| Date Posted |
September 22, 2009 |
| Recall Number |
Z-2230-2009 |
| Product |
Maxi Move Scoop Stretcher; Note: The stretcher is an accessory to the Maxi Move Patient Lift; Made by Arjo Hospital Equipment AB, Eslov, Sweden; product number KRA2210-20. |
| Code Information |
all six digit serial numbers beginning with 6xxxxx and all serial numbers 08xxxxxxxx up to 0812001186.
|
Recalling Firm/
Manufacturer |
ArjoHuntleigh
2349 W Lake St
Addison, Illinois 60101-6183 |
| For Additional Information Contact |
Ms. Traci Giovenco
800-323-1245
|
Reason for
Recall |
A Scoop Stretcher is made up of two frames that are held together with two locking devices, one on each end. Each locking device contains a safety latch. The safety latch could unintentionally release when the side frames are pulled for positioning.
|
| Action |
ArjoHuntleigh sent their customers a cover letter and the Field Safety Notification, informing them of the potential problem with the safety latches on the stretcher and a pending visit from an ArjoHuntleigh Service Technician to correct the problem.
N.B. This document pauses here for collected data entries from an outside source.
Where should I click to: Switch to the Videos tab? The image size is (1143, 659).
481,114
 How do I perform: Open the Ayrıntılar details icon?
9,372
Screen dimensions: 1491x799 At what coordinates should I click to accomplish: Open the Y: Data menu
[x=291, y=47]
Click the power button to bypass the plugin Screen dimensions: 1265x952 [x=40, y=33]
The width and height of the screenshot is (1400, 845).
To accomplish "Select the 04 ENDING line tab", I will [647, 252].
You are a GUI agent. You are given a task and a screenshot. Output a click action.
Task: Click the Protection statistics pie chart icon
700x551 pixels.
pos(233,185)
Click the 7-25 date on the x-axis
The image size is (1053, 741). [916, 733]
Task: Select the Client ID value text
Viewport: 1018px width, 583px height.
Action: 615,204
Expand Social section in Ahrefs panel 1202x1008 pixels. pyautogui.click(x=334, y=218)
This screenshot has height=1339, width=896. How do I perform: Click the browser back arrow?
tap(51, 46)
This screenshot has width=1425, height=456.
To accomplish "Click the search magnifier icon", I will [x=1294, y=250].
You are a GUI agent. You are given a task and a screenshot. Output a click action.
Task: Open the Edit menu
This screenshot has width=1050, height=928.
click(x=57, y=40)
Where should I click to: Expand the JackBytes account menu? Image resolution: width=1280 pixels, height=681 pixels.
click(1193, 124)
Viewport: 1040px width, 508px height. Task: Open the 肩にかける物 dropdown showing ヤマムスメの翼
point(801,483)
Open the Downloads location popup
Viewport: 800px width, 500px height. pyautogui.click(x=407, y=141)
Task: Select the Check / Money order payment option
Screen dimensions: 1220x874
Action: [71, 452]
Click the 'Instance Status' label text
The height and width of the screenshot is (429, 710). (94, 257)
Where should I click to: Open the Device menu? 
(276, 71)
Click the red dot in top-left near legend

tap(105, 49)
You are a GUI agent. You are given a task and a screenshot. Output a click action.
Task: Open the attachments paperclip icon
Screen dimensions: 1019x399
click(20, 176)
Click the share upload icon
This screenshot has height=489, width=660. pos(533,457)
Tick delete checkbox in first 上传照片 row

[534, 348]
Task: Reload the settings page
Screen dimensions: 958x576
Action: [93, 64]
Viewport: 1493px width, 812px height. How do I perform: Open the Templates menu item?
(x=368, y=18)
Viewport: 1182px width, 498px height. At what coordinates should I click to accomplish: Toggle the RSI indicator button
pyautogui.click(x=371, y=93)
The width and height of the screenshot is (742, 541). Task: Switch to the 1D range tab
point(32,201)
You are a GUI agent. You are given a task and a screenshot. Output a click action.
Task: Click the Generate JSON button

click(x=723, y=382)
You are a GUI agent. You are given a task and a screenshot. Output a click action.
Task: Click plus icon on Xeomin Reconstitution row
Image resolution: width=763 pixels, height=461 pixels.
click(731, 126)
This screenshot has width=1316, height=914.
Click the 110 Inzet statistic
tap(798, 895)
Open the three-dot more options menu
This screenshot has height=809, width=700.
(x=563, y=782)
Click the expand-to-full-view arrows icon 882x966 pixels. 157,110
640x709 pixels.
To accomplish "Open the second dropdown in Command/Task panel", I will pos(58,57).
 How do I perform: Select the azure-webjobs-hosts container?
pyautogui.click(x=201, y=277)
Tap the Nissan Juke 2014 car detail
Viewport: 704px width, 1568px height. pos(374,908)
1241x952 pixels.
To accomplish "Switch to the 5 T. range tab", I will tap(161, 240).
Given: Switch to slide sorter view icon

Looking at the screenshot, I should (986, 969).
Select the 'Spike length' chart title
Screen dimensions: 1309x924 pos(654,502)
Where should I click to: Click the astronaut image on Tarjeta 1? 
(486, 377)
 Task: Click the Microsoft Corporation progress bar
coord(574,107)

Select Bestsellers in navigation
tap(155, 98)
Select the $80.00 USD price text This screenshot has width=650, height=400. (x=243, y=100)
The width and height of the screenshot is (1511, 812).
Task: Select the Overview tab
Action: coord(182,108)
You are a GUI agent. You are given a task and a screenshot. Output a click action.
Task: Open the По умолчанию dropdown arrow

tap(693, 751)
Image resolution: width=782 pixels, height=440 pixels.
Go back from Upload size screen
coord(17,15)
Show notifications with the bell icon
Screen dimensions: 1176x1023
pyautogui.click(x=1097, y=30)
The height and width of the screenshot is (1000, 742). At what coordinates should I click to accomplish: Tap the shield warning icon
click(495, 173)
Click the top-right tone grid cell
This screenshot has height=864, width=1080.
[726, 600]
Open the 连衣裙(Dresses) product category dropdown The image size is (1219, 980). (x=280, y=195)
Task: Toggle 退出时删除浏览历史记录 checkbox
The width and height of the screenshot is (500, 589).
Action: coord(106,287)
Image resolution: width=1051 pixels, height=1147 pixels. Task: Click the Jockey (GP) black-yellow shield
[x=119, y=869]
These letters were sent via UPS 2nd day delivery on 8/18/09. The customers were requested to test their stretchers upon receipt of the letter following the instructions for checking the safety latches on the stretcher:
* Place the stretcher on its side on a non-scratch surface.
* Try to pull the two sides apart with the safety latch engaged.
* Test both the head and foot ends of the stretcher.
* If the stretcher pulls apart, remove it from use immediately.
It is important to note that all affected stretchers will be upgraded, whether they fail the test or not. |
| Quantity in Commerce |
214 units |
| Distribution |
Worldwide Distribution |
| |
|